The 16p11.2 copy number variant is associated with several neurodevelopmental disorders including autism and schizophrenia. There is a documented dosage effect of this CNV on the head size phenotype, with macrocephaly observed in the deletion carriers, and microcephaly observed with the duplication carriers. These human phenotypes have also been recapitulated in the animal models. Despite the accumulating evidence for the pathological effects of this CNV, the molecular mechanisms disrupted by it are still poorly understood. Our goal is to generate neurons and brain cerebral organoids from the skin cells of the patient carriers of these CNVs. The organoid models recapitulate brain development in a dish, and serve as excellent models for future studies of neurodevelopmental disorders. We are analyzing the transcriptomes and proteomes of these models by generating gene co-expression and protein-protein interaction networks to better characterize the pathways disrupted in these patients. We are also investigating the size and cellular composition of the cerebral organoids to capture different cell populations at different times of maturation.

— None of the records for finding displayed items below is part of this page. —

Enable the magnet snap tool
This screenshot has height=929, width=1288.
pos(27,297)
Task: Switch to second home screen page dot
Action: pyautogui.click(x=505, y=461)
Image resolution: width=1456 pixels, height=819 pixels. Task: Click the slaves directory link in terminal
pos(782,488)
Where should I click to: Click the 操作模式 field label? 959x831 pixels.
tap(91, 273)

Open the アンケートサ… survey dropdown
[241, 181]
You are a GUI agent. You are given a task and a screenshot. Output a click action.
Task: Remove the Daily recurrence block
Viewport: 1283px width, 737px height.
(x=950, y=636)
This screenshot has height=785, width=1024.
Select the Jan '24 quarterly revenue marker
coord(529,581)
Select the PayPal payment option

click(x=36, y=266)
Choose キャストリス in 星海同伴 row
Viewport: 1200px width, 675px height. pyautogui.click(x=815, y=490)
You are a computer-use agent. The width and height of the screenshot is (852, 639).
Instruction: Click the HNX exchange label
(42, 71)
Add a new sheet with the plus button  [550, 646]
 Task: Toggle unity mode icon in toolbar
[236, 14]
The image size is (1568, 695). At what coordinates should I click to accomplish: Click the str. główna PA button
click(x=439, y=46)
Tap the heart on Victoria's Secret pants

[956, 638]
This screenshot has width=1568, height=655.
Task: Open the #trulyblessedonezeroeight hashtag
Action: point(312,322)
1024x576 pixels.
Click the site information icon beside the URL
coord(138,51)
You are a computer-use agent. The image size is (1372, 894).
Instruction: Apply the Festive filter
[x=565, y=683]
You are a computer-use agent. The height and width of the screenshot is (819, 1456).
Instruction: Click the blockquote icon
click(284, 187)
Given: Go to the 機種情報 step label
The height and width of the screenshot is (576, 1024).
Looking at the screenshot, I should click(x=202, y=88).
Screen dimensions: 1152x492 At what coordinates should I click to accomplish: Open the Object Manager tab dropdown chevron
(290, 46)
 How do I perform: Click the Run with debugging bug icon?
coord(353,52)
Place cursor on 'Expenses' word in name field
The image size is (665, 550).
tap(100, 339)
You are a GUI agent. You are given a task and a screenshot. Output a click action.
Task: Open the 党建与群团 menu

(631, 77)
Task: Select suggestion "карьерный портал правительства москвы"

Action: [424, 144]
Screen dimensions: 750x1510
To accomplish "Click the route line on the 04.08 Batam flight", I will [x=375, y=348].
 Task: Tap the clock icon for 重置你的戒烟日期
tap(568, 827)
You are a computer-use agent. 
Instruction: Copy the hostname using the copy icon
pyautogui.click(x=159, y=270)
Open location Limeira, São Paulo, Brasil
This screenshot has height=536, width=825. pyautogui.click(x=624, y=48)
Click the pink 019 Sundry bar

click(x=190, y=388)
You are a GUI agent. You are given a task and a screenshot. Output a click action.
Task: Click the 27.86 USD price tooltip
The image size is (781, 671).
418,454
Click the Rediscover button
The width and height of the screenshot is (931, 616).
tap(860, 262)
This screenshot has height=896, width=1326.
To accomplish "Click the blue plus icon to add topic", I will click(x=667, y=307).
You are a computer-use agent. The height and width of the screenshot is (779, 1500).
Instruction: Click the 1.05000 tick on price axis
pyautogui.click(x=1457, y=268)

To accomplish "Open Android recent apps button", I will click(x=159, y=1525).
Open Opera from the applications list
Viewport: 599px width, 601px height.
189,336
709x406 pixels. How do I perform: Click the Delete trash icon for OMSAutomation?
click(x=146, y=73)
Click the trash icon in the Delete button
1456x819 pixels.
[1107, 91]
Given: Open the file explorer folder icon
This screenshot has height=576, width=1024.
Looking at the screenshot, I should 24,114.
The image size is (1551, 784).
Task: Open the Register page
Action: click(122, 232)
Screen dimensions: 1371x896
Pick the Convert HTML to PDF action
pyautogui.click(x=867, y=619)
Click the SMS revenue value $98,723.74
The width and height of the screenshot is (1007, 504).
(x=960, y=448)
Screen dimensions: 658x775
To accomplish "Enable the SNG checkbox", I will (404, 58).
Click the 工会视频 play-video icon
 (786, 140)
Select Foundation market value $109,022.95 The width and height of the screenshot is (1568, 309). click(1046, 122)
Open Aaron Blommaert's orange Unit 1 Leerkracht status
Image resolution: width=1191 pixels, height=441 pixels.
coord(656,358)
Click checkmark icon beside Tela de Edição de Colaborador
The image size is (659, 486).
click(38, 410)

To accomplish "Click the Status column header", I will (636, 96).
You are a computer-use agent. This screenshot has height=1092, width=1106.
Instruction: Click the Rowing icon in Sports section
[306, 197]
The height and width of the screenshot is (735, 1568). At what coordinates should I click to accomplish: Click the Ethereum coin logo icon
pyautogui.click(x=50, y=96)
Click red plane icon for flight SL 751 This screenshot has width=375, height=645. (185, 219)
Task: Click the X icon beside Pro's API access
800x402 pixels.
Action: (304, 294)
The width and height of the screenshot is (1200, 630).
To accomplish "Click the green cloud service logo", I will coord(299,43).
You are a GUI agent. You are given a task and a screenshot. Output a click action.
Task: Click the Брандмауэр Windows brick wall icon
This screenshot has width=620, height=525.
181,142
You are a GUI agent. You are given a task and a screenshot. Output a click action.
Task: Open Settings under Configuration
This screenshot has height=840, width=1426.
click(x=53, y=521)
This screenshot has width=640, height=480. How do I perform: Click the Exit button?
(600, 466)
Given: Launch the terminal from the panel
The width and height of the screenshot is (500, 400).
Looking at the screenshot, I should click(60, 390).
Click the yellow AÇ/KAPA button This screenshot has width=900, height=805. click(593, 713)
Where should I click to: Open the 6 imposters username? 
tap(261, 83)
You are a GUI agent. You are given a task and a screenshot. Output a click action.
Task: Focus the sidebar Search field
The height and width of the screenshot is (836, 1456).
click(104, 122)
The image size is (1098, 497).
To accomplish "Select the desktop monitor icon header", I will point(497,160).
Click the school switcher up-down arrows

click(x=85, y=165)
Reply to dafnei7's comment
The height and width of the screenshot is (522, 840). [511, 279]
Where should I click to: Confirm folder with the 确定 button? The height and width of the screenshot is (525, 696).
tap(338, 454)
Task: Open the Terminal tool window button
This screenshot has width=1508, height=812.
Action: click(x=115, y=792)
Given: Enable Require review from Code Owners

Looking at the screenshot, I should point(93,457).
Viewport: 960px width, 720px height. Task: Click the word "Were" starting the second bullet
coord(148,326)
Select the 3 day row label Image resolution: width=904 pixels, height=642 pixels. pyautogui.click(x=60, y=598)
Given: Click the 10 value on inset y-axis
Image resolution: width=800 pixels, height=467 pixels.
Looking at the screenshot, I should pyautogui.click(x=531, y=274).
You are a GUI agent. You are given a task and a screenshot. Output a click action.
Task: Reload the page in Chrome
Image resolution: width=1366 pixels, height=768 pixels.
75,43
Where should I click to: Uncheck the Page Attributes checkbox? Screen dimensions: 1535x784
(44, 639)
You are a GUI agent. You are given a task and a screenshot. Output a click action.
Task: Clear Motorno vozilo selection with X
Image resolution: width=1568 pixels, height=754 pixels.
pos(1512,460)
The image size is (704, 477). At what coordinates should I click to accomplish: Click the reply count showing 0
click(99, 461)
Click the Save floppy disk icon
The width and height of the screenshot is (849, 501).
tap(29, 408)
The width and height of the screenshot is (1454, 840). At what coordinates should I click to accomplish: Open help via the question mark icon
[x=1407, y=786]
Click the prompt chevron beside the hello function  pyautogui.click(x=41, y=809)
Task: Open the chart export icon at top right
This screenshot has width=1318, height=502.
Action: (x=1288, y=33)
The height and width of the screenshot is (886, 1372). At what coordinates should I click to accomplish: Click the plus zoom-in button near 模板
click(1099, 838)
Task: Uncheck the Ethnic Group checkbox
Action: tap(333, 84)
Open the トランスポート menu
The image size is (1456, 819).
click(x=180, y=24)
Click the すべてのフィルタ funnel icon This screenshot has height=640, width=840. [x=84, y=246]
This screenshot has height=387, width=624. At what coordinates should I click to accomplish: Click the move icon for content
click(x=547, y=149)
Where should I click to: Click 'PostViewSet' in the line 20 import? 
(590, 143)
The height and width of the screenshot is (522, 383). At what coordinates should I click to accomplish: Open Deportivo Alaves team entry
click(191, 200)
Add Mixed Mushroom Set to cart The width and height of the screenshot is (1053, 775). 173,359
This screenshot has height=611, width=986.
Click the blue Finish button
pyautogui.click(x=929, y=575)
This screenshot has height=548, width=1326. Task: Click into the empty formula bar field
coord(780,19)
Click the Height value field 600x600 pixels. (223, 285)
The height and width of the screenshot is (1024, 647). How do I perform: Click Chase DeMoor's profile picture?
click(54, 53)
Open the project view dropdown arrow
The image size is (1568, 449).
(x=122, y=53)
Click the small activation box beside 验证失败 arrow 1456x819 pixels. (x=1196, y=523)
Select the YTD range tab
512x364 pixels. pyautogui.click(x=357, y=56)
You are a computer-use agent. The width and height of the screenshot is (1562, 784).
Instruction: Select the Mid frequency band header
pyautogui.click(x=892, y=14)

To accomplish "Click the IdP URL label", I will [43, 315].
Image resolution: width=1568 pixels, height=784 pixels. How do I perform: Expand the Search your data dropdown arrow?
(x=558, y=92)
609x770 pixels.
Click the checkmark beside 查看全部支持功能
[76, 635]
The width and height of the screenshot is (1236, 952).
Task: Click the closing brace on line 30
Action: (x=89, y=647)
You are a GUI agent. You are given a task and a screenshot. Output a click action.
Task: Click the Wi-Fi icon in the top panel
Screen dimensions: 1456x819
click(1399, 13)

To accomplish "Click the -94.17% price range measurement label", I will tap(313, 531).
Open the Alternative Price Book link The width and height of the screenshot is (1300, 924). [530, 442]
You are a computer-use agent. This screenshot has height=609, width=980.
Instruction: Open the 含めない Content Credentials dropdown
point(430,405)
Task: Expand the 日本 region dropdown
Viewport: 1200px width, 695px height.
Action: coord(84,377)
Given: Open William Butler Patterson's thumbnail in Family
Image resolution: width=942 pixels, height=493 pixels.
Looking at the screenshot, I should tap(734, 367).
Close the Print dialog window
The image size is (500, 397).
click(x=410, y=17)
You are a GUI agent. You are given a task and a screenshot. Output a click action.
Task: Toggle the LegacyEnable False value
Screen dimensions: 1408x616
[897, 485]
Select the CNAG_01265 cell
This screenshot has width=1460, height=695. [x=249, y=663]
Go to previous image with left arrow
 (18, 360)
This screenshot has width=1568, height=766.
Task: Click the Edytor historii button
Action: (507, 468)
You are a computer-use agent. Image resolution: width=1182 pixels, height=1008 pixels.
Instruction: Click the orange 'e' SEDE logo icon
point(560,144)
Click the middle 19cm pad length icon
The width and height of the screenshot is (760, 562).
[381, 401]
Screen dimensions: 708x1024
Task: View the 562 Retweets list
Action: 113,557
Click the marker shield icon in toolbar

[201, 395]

Investigating the impact of autism mutations on brain isoform networks

Large-scale genomics studies have linked a number of genetic variants to autism. However, the underlying mechanism by which these variants lead to autism is still largely unknown. By taking into account of the intricate interactions among genes, the network biology approach provides a promising way to study how genetic variants contribute to etiology of autism. Traditional network analysis mainly focused on gene-level interactions, but each gene can produce a multitude of splicing variants or isoforms. Furthermore, different isoform may be expressed in different tissues or at different developmental periods, and thus exert unique biological functions. Our goal is to examine the relationships between splicing isoforms expression in the brain and de novo mutations identified in the patients with neurodevelopmental disorders. We are constructing a comprehensive spatiotemporal isoform transcriptome of the human brain, and mapping de novo mutations on these isoform networks. This would provide a more detailed resolution to the networks operating in the human brain.